In 1904 the race was won by a Moifaa a horse that had been feared lost in a shipwreck on it’s way from New Zealand to Liverpool but was found alive and exhausted on an inhabited island that legend has it the horse had to swim fifty miles to get to. I say “legend” because the story is sadly complete bollocks. Moifaa didn’t even get shipwrecked having a routine ship ride to England. However one of Moifaa’s rivals in the 1904 race Kiora did indeed get shipwrecked around the same time and had to swim to the safety of a reef where it was discovered the next day. Newspaper hacks eager to embrace the story of a Robinson Crusoe horse winning the National got the two horses mixed up, so in my role as Dazza Downer I’m afraid I have to debunk this particular one.
Probably my favourite story coming out of the Grand National was in 1967 when 100-1 Foinavon pulled off the underdog story of the century by finishing first across the line. Foinavon was actually well behind in the race until the race reached the small and rather innocuous 23rd fence. A loose horse ran along the fence and into the path of the leading horses. What followed was absolute carnage as the leading horses halted and those behind crashed into them as wave upon wave of horses piled into a scene that started to resemble a keystone cops movie. Horses were running in all directions, unseated jockeys were desperately chasing after their own rides.

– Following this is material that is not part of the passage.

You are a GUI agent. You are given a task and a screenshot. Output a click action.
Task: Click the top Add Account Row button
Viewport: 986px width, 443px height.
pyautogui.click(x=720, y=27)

Amidst the chaos only one horse, Foinavon, was able to steer clear of the pandemonium and rather limply hop over the 23rd fence successfully.
Most of the causalities at the 23rd fence manage to regroup and carry on the race (rather unusual as generally when a jockey is unseated that’s race over) but Foinavon was too far in front to be caught and jockey John Buckingham rode him home to victory probably wondering what the bloody hell he’d done right in his life.

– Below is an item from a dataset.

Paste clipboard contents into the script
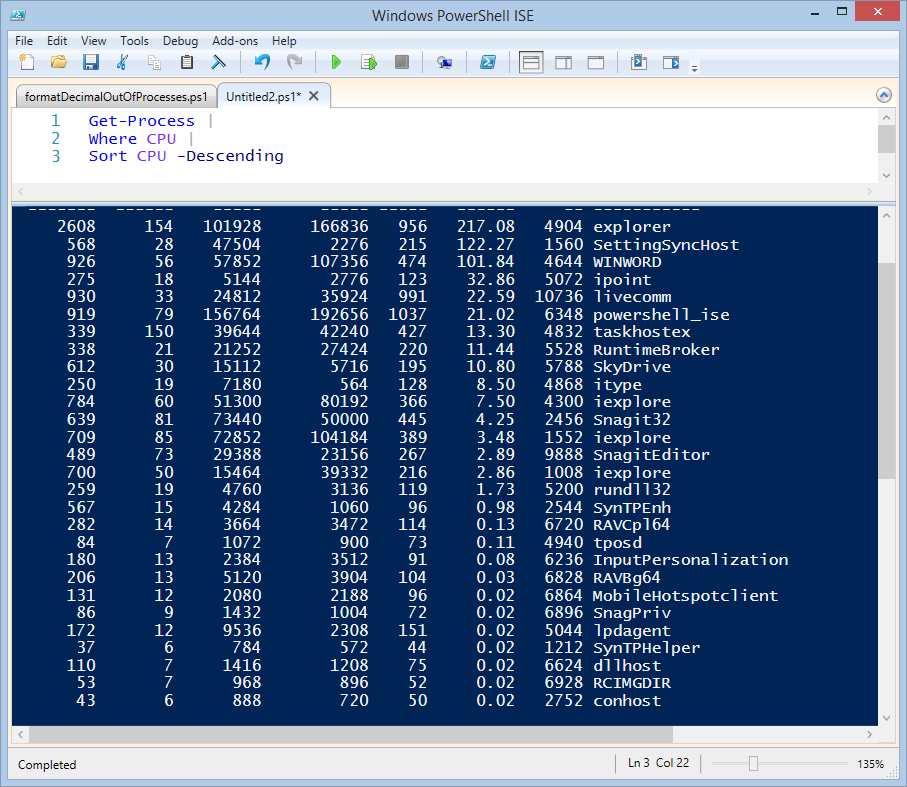Screen dimensions: 907x787 [187, 62]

The most infamous Grand National was that of 1993, the race that was to be starter Keith Brown’s last before retirement although by the day was over he’d probably wished he’d retired a year earlier or at least phoned in sick that day.
Starting a race by lining up 40 horses full of adrenaline armed with only a flag and a line of tape is tricky to say the least. An invasion by animal rights protesters before the start only added to the tension and at the first attempt to start the race a jockey got tangled in the tape (which was not tight enough) and a false start was declared with the field having to be brought back before they reached the first fence. The horses were lined up again and as the rope was raised a jockey got tangled again and once again a false start was declared only this time the flagman who should have signalled to the jockeys to turn back before the first fence did not do so and so thirty of the thirty nine horses carried on oblivious.
While frantic trainers and owners tried to get the attention of their jockeys, bemused announcers were forced to commentate on the progress of a race that frankly didn’t matter. The crowd booed as the riders carried on racing despite officials trying to flag them down (many riders claimed they thought they were protesters trying to disrupt the race) by the end most had realised something was amiss and had pulled up but seven horses rode to the finish with Peter O’sulliven declaring Esha Ness the winner of the “race that surely never was.”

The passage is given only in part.